Top of Materials provided

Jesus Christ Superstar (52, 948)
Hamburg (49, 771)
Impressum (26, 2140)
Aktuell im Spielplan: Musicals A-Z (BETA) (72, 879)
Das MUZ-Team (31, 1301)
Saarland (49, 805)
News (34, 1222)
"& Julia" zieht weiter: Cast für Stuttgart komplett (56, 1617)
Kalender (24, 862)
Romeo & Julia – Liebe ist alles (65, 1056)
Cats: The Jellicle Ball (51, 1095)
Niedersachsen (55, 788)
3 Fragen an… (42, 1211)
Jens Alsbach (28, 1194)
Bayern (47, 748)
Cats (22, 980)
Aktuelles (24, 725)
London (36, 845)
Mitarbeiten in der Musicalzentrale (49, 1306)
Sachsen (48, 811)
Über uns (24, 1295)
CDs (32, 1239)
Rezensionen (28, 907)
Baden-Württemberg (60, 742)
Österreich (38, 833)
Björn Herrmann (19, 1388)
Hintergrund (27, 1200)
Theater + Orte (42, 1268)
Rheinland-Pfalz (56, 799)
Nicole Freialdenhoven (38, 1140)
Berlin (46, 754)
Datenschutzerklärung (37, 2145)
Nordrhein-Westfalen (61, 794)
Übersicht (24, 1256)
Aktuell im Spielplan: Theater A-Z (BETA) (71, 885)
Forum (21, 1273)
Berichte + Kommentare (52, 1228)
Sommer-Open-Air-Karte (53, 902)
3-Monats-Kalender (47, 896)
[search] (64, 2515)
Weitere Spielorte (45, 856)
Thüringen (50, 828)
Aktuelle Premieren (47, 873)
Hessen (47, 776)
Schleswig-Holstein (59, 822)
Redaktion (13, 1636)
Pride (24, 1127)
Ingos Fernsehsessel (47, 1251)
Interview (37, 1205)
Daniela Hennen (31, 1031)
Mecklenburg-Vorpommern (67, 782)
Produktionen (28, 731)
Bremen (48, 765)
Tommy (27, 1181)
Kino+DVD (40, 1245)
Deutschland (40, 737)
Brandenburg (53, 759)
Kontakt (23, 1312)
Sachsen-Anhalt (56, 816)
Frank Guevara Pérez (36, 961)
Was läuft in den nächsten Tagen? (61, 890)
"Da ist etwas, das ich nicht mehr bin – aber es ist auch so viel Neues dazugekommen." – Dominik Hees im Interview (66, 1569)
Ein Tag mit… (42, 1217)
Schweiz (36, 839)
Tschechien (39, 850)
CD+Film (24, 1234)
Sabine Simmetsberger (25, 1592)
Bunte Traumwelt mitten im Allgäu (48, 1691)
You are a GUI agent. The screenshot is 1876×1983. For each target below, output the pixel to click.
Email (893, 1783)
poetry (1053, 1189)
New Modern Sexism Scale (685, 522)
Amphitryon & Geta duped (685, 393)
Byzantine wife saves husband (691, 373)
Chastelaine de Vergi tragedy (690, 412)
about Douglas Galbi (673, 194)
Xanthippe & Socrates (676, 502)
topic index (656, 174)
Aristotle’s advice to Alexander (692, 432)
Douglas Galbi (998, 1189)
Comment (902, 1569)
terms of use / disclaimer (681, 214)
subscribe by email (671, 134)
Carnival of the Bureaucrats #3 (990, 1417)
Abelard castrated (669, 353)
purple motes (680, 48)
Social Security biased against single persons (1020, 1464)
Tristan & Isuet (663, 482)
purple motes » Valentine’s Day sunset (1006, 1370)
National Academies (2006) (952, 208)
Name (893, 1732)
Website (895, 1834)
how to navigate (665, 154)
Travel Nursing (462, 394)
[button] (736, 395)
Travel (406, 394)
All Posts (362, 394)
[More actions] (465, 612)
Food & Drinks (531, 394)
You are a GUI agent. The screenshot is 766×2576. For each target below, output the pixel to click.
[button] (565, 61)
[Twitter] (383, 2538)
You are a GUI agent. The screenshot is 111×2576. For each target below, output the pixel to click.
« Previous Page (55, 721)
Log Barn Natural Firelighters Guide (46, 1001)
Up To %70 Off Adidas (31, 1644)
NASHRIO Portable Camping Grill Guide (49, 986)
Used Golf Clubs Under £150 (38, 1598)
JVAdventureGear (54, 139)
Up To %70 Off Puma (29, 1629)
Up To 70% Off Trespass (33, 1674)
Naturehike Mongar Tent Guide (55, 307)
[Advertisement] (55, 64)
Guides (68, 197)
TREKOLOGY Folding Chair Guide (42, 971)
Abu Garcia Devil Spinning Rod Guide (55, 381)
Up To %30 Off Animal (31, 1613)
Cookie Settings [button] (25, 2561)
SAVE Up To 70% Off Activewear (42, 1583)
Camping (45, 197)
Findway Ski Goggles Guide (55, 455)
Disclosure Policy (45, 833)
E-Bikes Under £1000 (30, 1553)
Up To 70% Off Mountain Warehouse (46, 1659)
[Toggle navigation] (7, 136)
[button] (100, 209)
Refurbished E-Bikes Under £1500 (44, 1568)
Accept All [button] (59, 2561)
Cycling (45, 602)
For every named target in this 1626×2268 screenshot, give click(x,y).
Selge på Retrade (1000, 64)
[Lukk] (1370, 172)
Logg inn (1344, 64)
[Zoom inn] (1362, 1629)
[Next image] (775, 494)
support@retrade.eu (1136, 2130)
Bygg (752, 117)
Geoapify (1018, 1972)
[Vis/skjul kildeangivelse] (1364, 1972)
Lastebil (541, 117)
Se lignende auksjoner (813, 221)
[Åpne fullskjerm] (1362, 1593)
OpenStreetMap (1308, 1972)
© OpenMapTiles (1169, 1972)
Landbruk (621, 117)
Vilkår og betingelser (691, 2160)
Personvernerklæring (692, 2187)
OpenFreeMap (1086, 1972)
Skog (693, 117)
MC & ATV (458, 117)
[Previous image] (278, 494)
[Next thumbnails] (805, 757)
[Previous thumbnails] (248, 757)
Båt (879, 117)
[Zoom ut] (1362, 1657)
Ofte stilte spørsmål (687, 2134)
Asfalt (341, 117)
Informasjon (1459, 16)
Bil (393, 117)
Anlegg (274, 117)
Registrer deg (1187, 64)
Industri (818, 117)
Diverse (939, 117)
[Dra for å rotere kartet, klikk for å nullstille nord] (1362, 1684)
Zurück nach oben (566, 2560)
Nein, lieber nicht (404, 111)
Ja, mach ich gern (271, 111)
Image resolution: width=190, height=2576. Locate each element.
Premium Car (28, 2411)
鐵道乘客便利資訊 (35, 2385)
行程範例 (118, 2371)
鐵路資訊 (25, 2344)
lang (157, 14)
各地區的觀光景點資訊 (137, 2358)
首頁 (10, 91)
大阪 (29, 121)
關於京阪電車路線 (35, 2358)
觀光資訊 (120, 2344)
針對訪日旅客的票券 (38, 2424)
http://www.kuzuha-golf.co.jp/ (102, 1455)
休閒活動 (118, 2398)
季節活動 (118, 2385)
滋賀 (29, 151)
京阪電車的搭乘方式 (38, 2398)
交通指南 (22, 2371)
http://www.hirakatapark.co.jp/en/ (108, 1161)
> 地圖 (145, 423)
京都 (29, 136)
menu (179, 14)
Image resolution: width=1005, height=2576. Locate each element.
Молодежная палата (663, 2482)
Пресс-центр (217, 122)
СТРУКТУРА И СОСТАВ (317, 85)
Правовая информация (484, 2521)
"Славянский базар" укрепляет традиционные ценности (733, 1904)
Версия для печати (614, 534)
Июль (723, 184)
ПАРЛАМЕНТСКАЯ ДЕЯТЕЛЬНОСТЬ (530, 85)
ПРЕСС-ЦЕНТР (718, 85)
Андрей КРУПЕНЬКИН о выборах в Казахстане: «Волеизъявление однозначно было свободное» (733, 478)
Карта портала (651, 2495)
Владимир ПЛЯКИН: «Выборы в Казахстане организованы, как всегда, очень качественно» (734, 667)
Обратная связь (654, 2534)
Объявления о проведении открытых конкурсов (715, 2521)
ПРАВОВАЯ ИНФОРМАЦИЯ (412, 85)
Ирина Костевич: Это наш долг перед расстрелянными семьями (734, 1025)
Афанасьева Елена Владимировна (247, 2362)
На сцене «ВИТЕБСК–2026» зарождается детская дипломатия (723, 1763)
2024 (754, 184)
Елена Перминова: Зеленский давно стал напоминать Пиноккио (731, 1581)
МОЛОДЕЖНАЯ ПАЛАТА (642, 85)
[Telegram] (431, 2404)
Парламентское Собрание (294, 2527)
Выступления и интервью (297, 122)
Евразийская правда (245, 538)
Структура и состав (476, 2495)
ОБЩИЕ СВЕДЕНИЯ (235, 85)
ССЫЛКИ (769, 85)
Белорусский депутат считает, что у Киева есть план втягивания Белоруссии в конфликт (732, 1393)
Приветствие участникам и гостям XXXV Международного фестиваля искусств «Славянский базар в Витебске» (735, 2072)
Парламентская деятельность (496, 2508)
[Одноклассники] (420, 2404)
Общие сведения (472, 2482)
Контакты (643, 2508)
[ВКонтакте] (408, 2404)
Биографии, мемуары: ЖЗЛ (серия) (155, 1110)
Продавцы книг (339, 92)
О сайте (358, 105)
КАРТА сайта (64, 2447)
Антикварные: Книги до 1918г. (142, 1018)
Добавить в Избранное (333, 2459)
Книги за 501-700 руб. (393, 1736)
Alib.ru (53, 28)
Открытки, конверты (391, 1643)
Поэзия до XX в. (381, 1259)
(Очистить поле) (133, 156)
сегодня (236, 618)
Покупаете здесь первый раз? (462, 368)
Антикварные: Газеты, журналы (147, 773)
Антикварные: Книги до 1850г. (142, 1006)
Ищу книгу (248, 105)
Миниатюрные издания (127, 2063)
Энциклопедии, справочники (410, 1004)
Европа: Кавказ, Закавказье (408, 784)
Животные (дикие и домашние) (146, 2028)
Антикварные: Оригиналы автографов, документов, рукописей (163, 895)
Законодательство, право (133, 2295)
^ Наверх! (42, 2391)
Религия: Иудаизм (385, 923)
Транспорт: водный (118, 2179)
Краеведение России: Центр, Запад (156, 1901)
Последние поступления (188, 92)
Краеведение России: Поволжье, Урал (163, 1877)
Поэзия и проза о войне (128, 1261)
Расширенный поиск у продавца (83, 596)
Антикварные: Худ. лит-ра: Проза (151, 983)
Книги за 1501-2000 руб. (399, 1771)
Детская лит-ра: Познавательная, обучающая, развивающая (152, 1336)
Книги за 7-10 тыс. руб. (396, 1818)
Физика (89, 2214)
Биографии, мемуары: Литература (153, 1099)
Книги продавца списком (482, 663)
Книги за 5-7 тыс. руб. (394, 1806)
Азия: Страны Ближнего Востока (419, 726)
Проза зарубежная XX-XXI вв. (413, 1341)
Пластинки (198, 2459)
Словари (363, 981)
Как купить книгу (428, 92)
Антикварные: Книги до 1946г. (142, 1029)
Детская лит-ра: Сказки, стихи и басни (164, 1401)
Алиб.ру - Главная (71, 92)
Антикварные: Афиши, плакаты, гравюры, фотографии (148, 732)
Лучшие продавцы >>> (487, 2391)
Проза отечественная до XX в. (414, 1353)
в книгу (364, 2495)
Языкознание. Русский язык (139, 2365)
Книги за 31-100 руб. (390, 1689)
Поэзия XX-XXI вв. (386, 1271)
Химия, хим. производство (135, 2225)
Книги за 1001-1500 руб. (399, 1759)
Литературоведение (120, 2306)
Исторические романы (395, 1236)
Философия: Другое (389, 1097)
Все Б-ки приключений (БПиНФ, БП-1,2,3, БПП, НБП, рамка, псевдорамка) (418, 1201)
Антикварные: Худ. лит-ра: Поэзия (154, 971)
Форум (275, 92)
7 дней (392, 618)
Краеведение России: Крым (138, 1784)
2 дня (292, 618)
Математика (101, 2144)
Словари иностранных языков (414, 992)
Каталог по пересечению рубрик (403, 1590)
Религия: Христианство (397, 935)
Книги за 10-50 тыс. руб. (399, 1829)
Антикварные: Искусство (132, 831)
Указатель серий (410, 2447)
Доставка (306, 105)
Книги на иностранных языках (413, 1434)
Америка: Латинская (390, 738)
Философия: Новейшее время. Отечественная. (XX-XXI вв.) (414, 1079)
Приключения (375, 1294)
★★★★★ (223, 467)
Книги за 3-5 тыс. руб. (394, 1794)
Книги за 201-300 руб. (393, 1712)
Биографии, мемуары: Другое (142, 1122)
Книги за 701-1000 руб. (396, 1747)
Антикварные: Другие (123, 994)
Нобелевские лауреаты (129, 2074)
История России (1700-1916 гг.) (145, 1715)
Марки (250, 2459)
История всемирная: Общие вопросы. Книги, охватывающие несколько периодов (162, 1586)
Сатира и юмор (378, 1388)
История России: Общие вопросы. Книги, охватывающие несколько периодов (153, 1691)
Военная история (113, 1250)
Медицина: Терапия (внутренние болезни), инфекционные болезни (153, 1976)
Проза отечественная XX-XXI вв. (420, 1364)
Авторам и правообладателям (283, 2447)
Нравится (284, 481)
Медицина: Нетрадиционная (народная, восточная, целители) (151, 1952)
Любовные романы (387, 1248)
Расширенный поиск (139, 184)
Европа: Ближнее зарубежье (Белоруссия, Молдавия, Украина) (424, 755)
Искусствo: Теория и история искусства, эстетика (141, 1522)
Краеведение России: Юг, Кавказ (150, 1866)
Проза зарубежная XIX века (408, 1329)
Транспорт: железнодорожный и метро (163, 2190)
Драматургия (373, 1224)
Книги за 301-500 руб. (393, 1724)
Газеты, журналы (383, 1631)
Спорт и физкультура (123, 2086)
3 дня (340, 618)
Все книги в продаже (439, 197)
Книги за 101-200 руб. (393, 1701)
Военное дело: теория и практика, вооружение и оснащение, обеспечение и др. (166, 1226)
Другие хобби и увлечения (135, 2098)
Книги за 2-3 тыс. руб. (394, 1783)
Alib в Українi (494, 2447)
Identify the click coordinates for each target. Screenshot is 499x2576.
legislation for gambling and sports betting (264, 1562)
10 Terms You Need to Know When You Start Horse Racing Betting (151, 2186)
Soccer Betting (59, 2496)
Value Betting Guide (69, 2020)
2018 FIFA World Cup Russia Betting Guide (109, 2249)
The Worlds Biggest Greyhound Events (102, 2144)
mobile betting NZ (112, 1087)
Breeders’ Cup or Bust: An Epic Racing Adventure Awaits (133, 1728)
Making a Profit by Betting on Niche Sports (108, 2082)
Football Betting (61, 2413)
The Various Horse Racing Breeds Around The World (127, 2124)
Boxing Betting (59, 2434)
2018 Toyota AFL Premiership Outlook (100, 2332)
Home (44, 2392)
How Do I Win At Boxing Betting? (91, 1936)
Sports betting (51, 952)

Bottom of Materials provided

Problem to solve: Working from the records above, write out verbatim only the lines from the line containing "京阪電車的搭乘方式 (38, 2398)" through the line containing "ПАРЛАМЕНТСКАЯ ДЕЯТЕЛЬНОСТЬ (530, 85)".

Task answer:
京阪電車的搭乘方式 (38, 2398)
交通指南 (22, 2371)
http://www.hirakatapark.co.jp/en/ (108, 1161)
> 地圖 (145, 423)
京都 (29, 136)
menu (179, 14)
Image resolution: width=1005, height=2576. Locate each element.
Молодежная палата (663, 2482)
Пресс-центр (217, 122)
СТРУКТУРА И СОСТАВ (317, 85)
Правовая информация (484, 2521)
"Славянский базар" укрепляет традиционные ценности (733, 1904)
Версия для печати (614, 534)
Июль (723, 184)
ПАРЛАМЕНТСКАЯ ДЕЯТЕЛЬНОСТЬ (530, 85)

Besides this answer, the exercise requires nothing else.